Field Extensions: Prove $F(a,b)^* = F(a)^* \cap F(b)^*$ Let $F$ be a field,
Let $K$ be a finite extension of $F$,
Let $a, b$ be members of $K$.
Prove $F(a,b)^* = F(a)^* \cap  F(b)^*$
From Pinter's book of abstract algebra chapter 32 problem G2
I'm assuming the asterisk means that zero is not included in the sets.  Not sure on that but it seems to be the usage earlier in this book.
But with or without the identity elements, since $F \subseteq F(a) \subseteq F(a,b)$ and $F \subseteq F(b) \subseteq F(a,b)$, how is "$F(a,b)^* = F(a)^* \cap  F(b)^*$" necessarily true?  Is this a typo, should it be union?  What do the asterisks have to do with it?

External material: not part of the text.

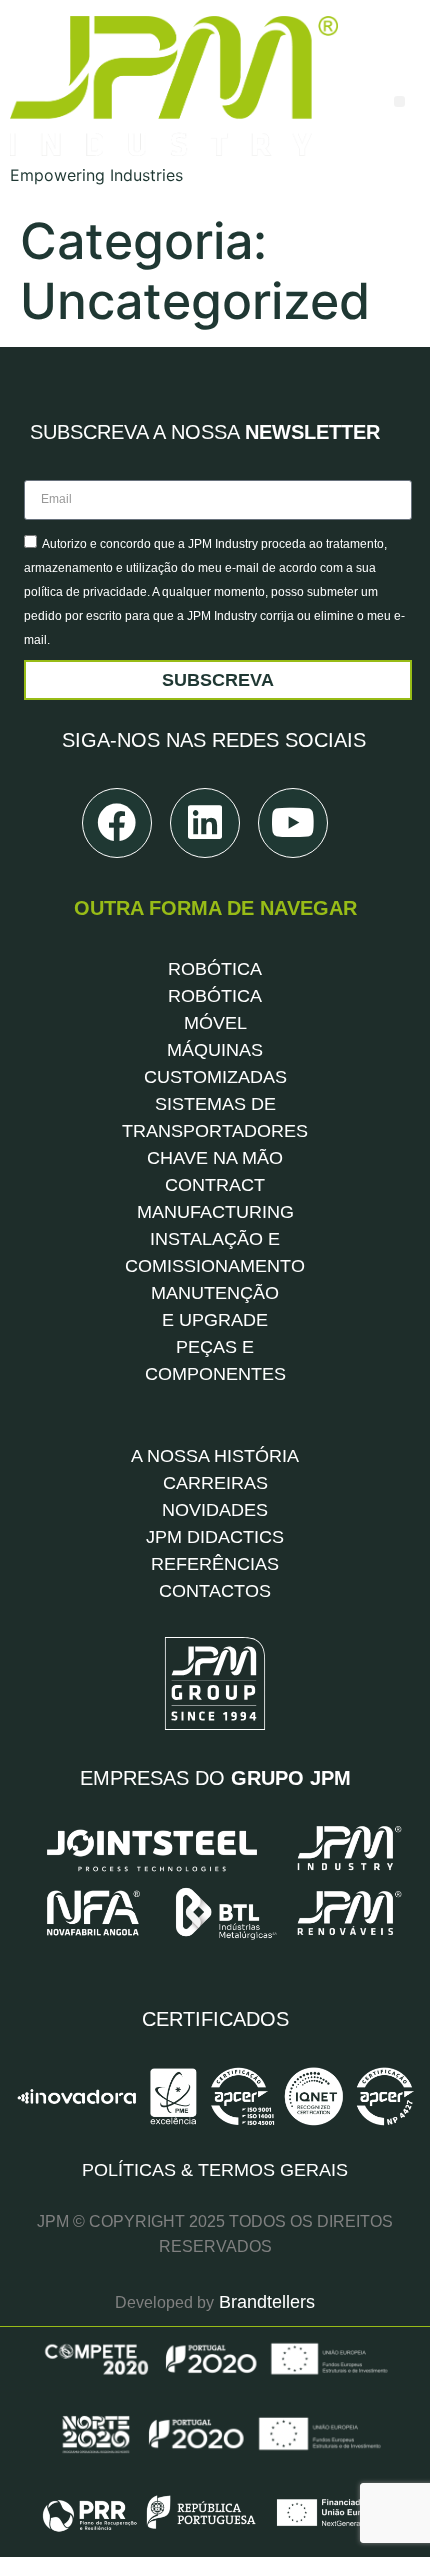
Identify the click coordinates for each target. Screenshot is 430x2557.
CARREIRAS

I wish I had more to go on, but this is it.
 A: According to the comments, for an intermediate extension $L$, $F\leq L\leq K$, the notation means $$L^* = \mathrm{Gal}(K/L) = \{\sigma\in \mathrm{Aut}(K)\mid \sigma(x)=x\text{ for all }x\in L\}.$$ That is, the automorphisms of $K$ that fix $L$ pointwise.
(The notation often implies that the extension is Galois, but many authors do not require it for the definition; e.g., Lang’s Algebra calls the automorphism group as above “the Galois group”, and has a separate notation to denote the special case when the extension is Galois; in the comments it is stated that there is an assumption the extension will be Galois, so see remark below the horizontal line for a more immediate proof in that situation.)
With that understanding, the equality should be obvious: what are the automorphisms of $K$ that fix $F(a,b)$? Well, they must fix all of $F$, they must fix $a$, and they must fix $b$. Thus, they must fix both $F(a)$ and $F(b)$. Conversely, if an automorphism fixes both $F(a)$ and $F(b)$, then it fixes their compositum, $F(a)F(b) = F(a,b)$, which gives the equality.

If you know the extension is Galois then the equality is even more immediate: the Fundamental Theorem of Galois Theory establishes an inclusion-reversing correspondence between subgroups of $\mathrm{Gal}(K/F)$ and intermediate fields given precisely by the ${}^*$ operator. Since $F(a,b)$ is the smallest field that contains both $F(a)$ and $F(b)$, it follows that $F(a,b)^*$ must be the largest subgroup that is contained in both $F(a)^*$ and $F(b)^*$, i.e., the intersection.
A: I looked up Pinter's book. A couple paragraphs above Theorem 2 (same chapter) he defines $I^* = \operatorname{Gal}(K : I)$ (where $I$ is an intermediate field extension). He calls this the "fixer" of $I$ but I would like to point out that most people call this the "isotropy group" or maybe "stabilizer group" instead.
With this in mind, the exercise should not be too difficult. Basically it just comes down to the facts that $\sigma \in F(a)^*$ if and only if $\sigma(a) = a$ and $\sigma \in F(a,b)^*$ if and only if $\sigma(a) = a, \sigma(b) = b$.